Da Colonna a La Mantia, i grandi cuochi assumono ragazzi disabili
13/06/2009, Libero
Sono molti i ristoranti di buona cucina nella capitale. Qualcuno di questi, però, ha qualcosa in più: offre una cucina "diversamente" buona. È il caso dell'Open Colonna, il ristorante dell'Hotel Majestic, l'Osteria di San Cesareo e molti altri che si avvarranno della collaborazione di giovani diversamente abili. L'iniziativa è stata promossa dalla Comunità di Sant'Egidio che ha organizzato dei veri e propri corsi sulla ristorazione. Diciotto studenti "particolari" hanno seguito lezioni di cucina e sala, igiene, degustazione, ma anche inglese e storia del lavoro. «Tutti con il massimo profitto» assicura Filippo Sbrana della Comunità. Ed ora sono pronti ad affacciarsi sul mondo del lavoro per guadagnare soldi, ma soprattutto per non sentirsi soli. A differenza della scuola, infatti, il lavoro è un forte motivo di esclusione sociale. «Da studenti si ha una certa vita sociale - spiega Sbrana - in quanto si condividono esperienze con i compagni di scuola; finita questa, i ragazzi si sentono soli. Diversi perché unici a non lavorare, a dover stare tutto il giorno a casa». Non è però un favore quello che i ristoratori fanno a questi ragazzi: con i clienti, loro sono molto più calorosi rispetto ai colleghi e l'efficienza non si discute. Ne è testimone Maurizio, trentenne con un'invalidità del 70% che lavora da anni alla Trattoria degli Amici, nel cuore di Trastevere. Tra i suoi colleghi si distinguono tredici persone disabili impegnate in cucina e ai tavoli.

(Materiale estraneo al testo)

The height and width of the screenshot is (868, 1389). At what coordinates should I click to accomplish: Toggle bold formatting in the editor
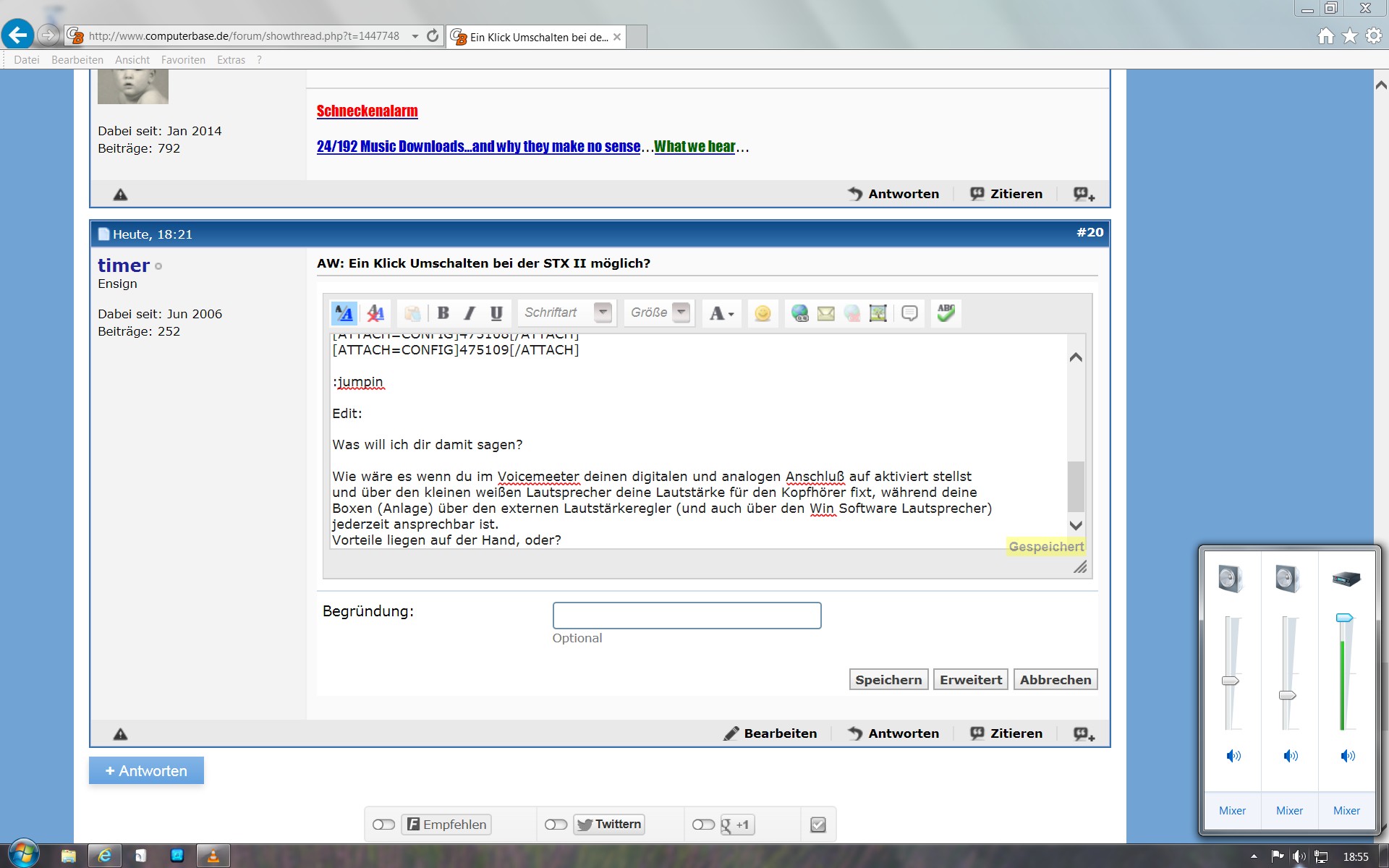coord(443,313)
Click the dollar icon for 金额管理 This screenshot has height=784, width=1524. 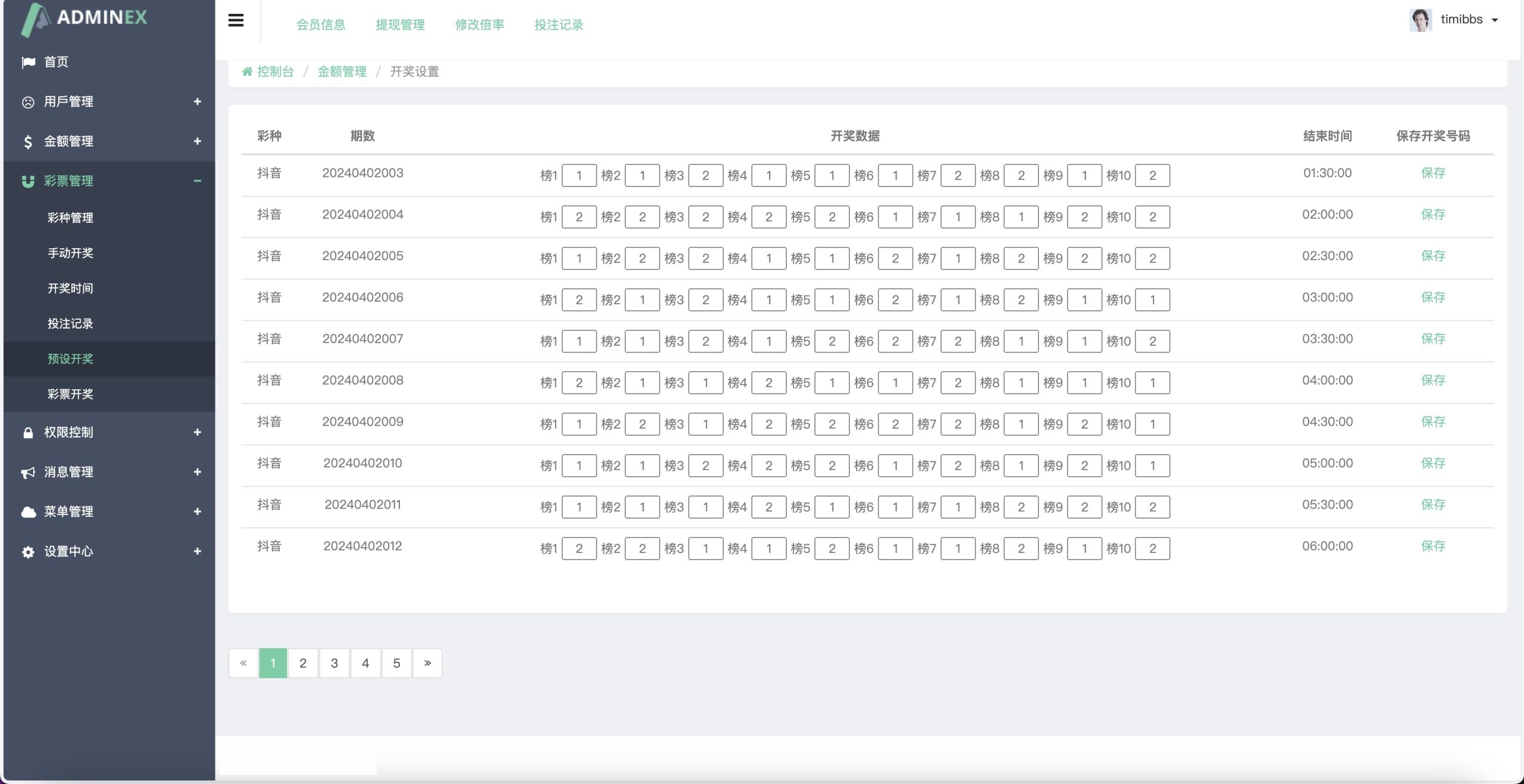pos(28,142)

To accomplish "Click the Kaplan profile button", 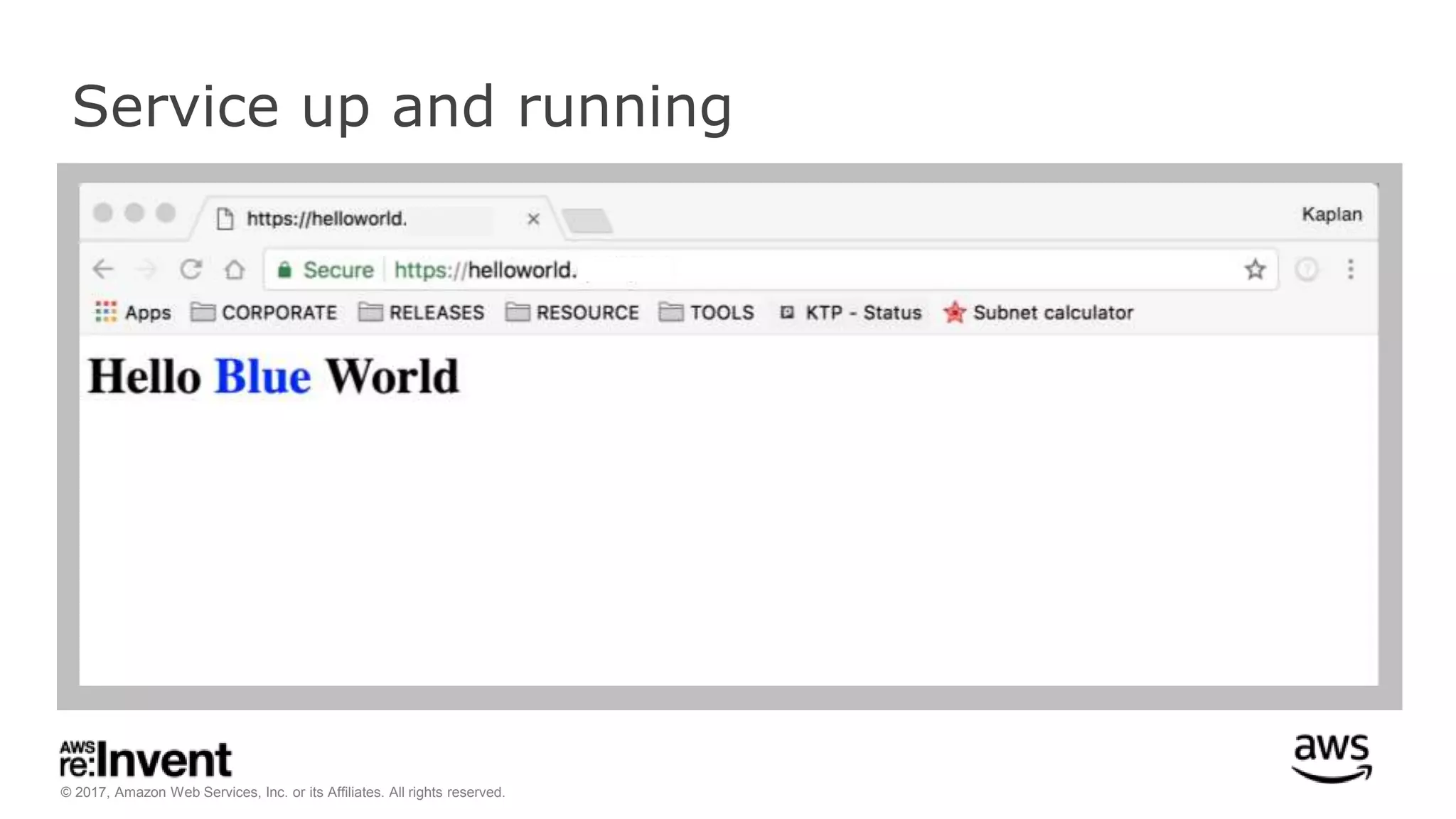I will pyautogui.click(x=1331, y=214).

Lui è il sommelier, ma ammette di essere astemio. Non è una discriminante, però. Anzi, i clienti vogliono lui: è capace di consigliare sempre il vino giusto. È anche merito suo se la Trattoria si è aggiudicata, qualche anno, fa il premio "Ristorante dell' anno", messo in palio dal sito internet Ristorantidiroma.com. Il suo segreto? Tanto studio e tantissima forza di volontà lo hanno fatto diventare "scheggia".